This is becoming a most interesting project. Checking further in my 2000 odd error file I began discovering certain words that the binary search should have found, but didn't. The cause being that the search did not necessarily hit the root word if it was followed by variants of that root.
This redefined the problem to: you have to find the root of the word of interest if you can't find the word itself. To ensure that meant use an associative array, which also allowed an associative array for suffixes.
Cuts out many lines of code, the entire identification process is now just
function bs() {
r=""
if (v in b) return r
j=1
n=length(v)
while (j<n) {
if (substr(v, 1, j) in b && substr(v, j+1) in s) return r
j++
}
r="@@"
return r
}
However I smell a rat, its so astonishingly fast, less than 2 seconds vs ~20 seconds for the previous version, and reports only 1050 total errors, against more than 3000 total before, though that did include good words reported as errors.

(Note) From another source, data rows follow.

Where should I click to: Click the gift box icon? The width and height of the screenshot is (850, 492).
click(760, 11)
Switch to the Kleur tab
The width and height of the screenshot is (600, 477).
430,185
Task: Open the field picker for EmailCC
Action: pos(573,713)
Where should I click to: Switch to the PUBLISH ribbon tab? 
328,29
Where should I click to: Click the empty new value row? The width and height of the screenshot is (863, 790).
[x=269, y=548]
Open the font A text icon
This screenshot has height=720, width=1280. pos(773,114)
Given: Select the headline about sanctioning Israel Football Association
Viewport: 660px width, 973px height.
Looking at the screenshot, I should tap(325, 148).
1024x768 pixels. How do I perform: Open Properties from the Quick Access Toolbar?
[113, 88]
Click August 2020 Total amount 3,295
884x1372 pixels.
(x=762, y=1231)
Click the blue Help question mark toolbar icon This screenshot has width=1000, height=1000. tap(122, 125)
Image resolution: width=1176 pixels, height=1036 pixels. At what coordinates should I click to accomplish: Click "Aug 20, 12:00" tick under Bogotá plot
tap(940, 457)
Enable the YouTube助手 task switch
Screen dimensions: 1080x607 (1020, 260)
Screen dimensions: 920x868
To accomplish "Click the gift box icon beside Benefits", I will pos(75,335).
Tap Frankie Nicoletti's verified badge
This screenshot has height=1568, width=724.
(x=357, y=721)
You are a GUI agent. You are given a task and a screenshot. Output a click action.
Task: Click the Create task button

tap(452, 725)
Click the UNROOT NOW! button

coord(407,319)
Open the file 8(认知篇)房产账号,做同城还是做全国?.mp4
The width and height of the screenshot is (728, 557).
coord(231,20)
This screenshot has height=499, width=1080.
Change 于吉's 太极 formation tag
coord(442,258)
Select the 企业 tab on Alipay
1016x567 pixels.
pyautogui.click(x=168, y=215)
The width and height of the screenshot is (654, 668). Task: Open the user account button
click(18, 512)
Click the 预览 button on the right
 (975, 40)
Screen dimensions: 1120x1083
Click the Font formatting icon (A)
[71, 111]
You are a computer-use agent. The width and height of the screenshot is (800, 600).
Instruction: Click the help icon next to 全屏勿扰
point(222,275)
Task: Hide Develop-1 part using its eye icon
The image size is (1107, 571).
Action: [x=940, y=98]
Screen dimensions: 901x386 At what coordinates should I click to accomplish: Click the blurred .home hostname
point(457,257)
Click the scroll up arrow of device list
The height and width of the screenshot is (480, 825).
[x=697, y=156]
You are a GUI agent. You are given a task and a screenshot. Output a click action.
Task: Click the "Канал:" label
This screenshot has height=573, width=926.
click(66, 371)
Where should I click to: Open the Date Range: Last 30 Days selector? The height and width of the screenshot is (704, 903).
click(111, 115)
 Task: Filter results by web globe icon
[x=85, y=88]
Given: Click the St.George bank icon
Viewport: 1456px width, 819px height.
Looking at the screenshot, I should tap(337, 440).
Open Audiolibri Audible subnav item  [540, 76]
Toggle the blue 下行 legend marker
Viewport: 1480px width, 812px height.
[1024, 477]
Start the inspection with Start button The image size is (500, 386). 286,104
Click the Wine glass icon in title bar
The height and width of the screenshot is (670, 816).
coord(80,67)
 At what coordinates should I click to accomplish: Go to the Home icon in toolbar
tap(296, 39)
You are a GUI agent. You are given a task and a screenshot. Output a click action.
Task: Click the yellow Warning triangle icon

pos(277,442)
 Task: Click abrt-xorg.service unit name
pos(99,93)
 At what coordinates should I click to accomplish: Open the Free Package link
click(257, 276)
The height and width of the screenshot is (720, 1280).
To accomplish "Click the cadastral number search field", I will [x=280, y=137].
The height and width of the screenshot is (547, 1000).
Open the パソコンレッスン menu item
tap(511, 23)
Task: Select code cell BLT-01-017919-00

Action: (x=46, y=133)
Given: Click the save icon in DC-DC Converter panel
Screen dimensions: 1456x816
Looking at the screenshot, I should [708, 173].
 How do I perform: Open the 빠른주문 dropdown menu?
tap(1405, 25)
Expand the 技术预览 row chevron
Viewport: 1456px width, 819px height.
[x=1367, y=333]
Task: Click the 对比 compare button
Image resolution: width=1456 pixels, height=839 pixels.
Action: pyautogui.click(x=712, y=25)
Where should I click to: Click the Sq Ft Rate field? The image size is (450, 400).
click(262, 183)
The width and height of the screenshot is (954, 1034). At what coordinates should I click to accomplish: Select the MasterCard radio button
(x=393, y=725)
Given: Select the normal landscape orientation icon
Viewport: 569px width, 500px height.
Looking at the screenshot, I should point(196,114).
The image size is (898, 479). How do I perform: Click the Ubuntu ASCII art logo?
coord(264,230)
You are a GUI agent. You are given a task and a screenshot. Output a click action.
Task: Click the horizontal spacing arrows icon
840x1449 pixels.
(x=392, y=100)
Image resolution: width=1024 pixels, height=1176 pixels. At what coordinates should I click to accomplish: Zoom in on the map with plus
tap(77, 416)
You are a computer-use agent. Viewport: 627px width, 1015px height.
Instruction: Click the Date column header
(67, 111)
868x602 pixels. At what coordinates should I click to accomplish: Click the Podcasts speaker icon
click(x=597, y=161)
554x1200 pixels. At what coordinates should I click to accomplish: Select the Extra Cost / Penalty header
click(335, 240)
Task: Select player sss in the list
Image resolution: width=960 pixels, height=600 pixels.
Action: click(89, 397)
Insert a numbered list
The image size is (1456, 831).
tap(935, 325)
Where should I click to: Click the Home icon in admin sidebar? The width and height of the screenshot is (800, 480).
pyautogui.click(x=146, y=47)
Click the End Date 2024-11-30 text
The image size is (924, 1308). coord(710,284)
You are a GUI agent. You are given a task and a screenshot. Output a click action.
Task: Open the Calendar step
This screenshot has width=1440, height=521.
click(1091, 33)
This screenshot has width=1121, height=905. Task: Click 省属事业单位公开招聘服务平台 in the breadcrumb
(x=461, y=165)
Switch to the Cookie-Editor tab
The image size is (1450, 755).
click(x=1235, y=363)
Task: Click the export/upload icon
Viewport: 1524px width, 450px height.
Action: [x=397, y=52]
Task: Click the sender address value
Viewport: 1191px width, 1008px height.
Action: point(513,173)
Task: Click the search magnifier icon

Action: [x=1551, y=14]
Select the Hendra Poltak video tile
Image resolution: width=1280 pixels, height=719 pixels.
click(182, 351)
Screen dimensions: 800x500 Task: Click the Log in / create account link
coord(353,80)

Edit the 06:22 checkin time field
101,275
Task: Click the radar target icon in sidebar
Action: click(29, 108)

I can't see that it should make any difference, but I note you did recommend working from the back end and isolating the suffix first. That's very easily done, so I think I'll try it as an easy check on the reliability of the result. If it produces exactly the same errors that would be most encouraging.
Oh, happy day, it produces exactly the same output with
function bs() {
r=""
if (v in b) return r
n=1
j=length(v)
while (j>n) {
if (substr(v, j) in s && substr(v, 1, j-1) in b) return r
j--
}
r="@@"
return r
}
Now just so long as my enthusiasm for quick and easy answers isn't blinding me to some lurking gotcha...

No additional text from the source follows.